Since somehow you already knew that the answer is $576$ (side length = $24$), let us see how we can find this answer.
Let us first look at the following graph:
By your conditions, we know that $(a_1, x, b_1), (a_2, x, b_2)$ and $(a_3, x, b_3)$ form Pythagorean triples, and $a_1 + a_2 + a_3 = x$. There is an additional condition that the four solid line triangles are pairwise non-congruent, but just forget it for now.

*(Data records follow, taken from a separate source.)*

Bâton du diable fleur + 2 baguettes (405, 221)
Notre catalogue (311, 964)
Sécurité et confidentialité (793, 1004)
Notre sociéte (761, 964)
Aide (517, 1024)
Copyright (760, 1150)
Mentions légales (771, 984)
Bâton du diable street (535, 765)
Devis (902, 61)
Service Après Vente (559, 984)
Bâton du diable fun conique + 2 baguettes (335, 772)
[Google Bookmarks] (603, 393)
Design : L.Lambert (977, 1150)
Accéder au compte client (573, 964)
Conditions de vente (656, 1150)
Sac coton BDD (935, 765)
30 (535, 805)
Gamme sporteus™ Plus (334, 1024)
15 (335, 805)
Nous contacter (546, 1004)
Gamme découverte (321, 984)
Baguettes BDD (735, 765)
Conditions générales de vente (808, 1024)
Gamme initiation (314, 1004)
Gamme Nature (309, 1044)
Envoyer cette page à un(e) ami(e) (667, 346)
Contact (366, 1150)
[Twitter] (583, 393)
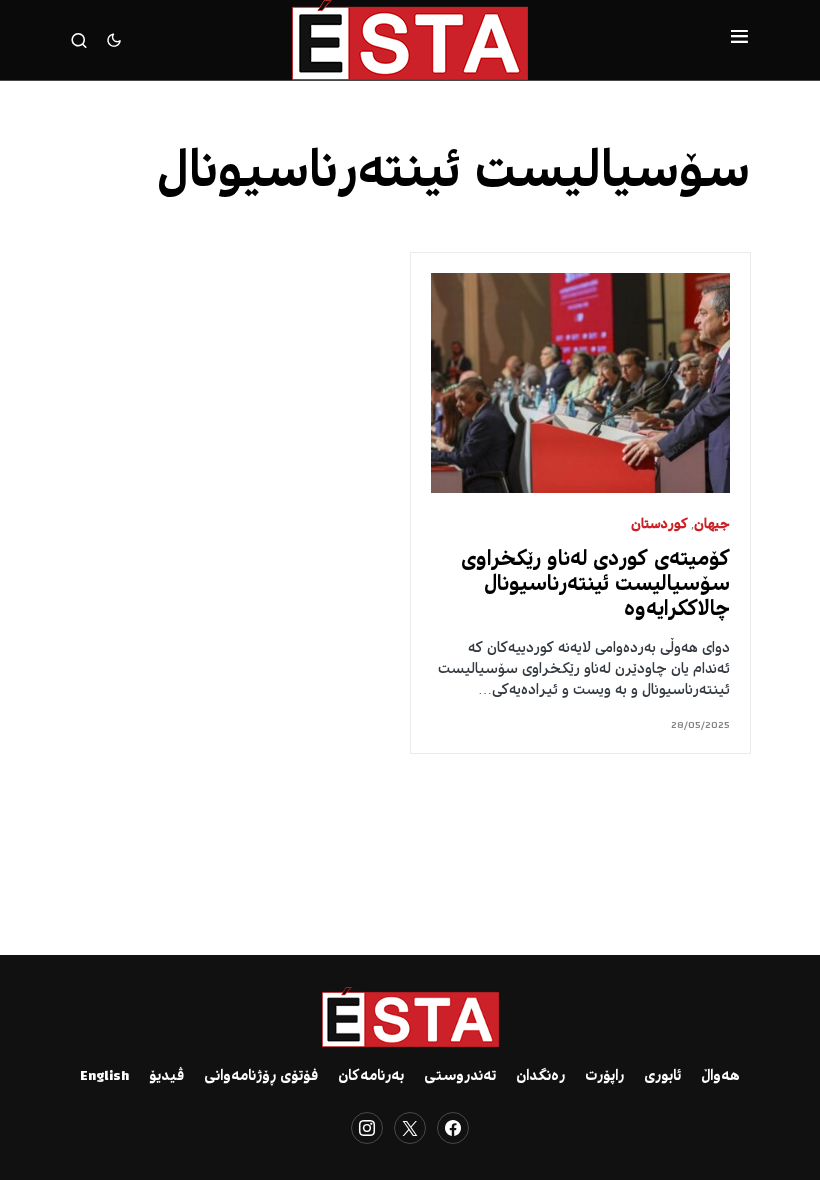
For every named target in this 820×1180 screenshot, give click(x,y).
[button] (739, 40)
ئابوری (662, 1077)
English (104, 1077)
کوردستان (659, 525)
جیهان (712, 525)
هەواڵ (720, 1077)
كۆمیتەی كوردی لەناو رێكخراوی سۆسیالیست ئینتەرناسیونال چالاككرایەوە (595, 585)
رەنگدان (540, 1077)
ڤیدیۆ (166, 1077)
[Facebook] (453, 1128)
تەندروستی (460, 1077)
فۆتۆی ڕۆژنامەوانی (261, 1077)
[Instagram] (367, 1128)
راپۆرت (604, 1077)
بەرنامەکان (371, 1077)
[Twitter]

So the core of the problem is to find Pythagorean triangles with a common side $x$. Let us try a few ideas to do this:
First. most naively you can just write down all Pythagorean triangles, starting from smallest side lengths:
$$ (3,4,5), (6,8,10), (5,12,13), (9,12,15), (8,15,17), (12,16,20), (15,20,25), (20,21,29), \cdots $$
This is actually doable. Since we know that all Pythagorean triangles have the form $(a(m^2-n^2), a\cdot2mn, a(m^2+n^2))$, and indeed we know by cheating that the answer is at $24$, it will not take too much time to get to the right answer. If I were you I might consider writing a program for this, if the solution is actually large.
Second, here is a way to increase the speed for your searching. Let $a = \min\{a_1, a_2, a_3\}$. Then clearly $x > 3a_1$. This is indeed a nice restriction. From the general formula
$$ (a(m^2-n^2), a\cdot 2mn, a(m^2+n^2)), \text{ $\gcd(m,n) = 1$ and exactly one of $m$ and $n$ is even} $$
you need either (i) $m^2-n^2 > 6mn$; or (ii) $3(m^2-n^2) < 2mn$.
This should shrink our search space significantly. Anyway the minimal answer happens at $7+7+10=24$.